### Text section
(begin)

WAR Project Management

If [Project Management] is competent and strong, we can concentrate on our work

Judy McKay, Managing the Test People

Truer words were never spoken. Yet project management is always one of the more difficult things for a software development organization. We’ve been fretting a bit about a lack or project management around my own office of late, so this has been on my mind.

Engineers generally don’t like schedules, they tend towards optimism when estimating how long things will take, and it can be something of a mystery tracking durations of software design and implementation. Designs tend to become “done” because the date has been reached, while the amount of code written is the only tangible indicator of how far along implementation is going, and I have seen enough cases of features being “90% code complete and nowhere near finished” to trust that metric.

Even in SQA, where we love project management because it means somebody else being the bearer of bad news, there are issues. I have been asked many times a question along the lines of, “How long will it take you to regress all the bugs you will find in the software?” I hate to do this in the room with the development team looking on, as it tends to reinforce in their minds my reputation as a pessimist. (Even when my estimate turns out to be quite optimistic in the end, which they do a depressing percentage of the time.)

Which brings me to Warhammer Online.

(end)

### Data section
(begin)

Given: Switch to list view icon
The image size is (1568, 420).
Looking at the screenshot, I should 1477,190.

(end)
(begin)

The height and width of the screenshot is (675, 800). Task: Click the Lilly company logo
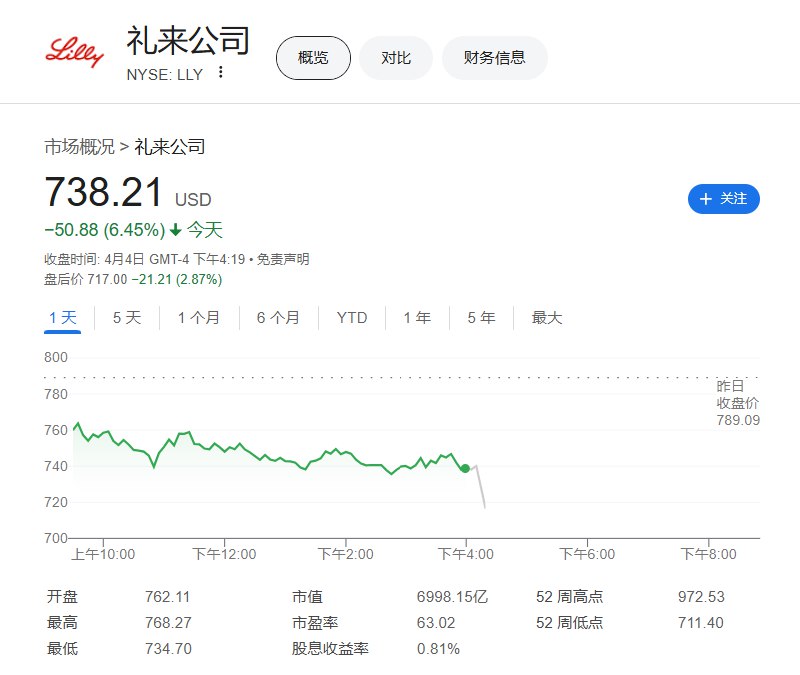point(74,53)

(end)
(begin)

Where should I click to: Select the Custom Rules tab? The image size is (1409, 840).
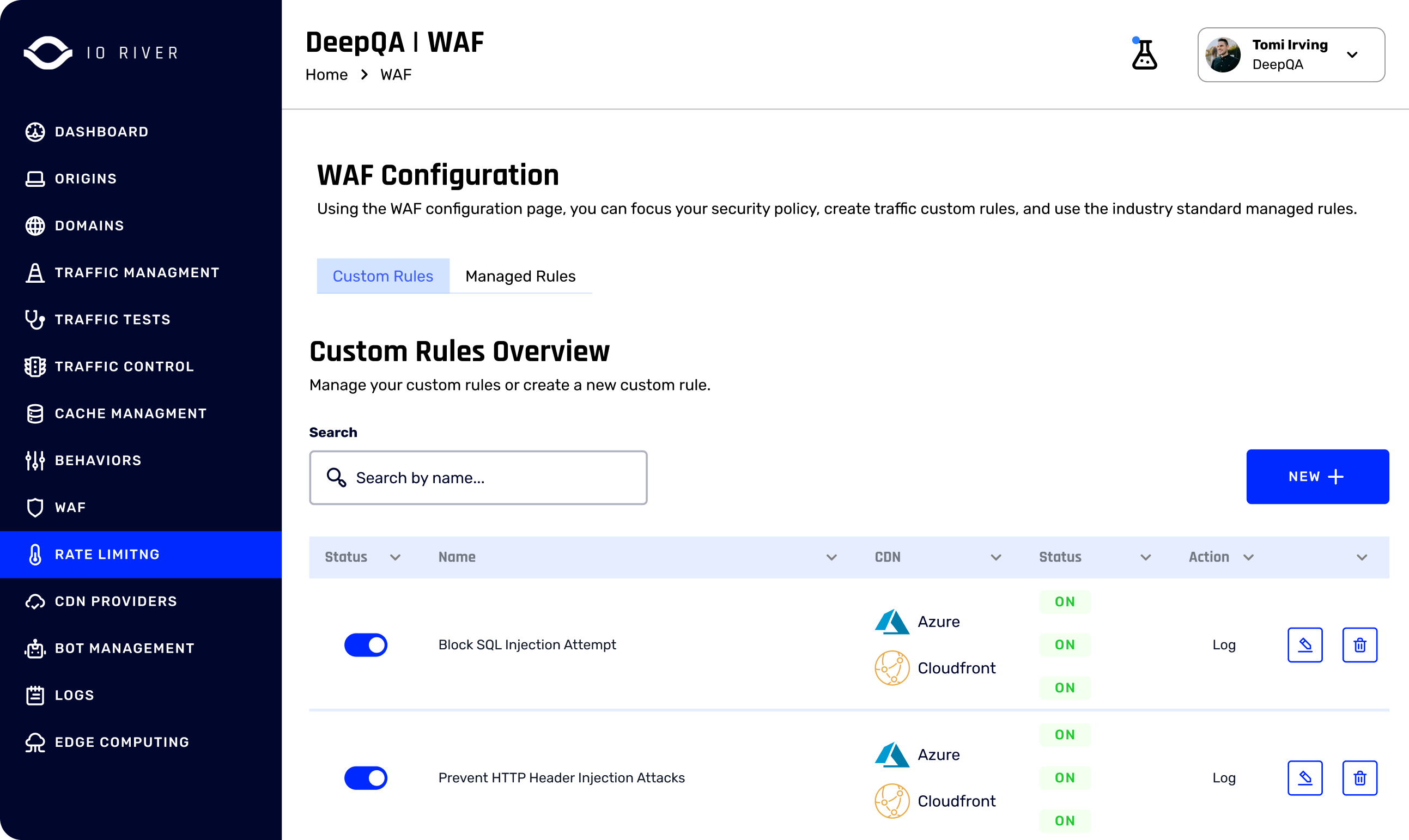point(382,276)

(end)

### Written task
Answer these questions from the project management text:
1. To whom is the quotation at the top attributed?
2. What is the only tangible indicator of how far along implementation is?
3. What reputation does the writer fear reinforcing with the development team?
The entries here are material separate from the project management text.

### Answer for this exercise
1. Judy McKay, Managing the Test People.
2. The amount of code written.
3. A reputation as a pessimist.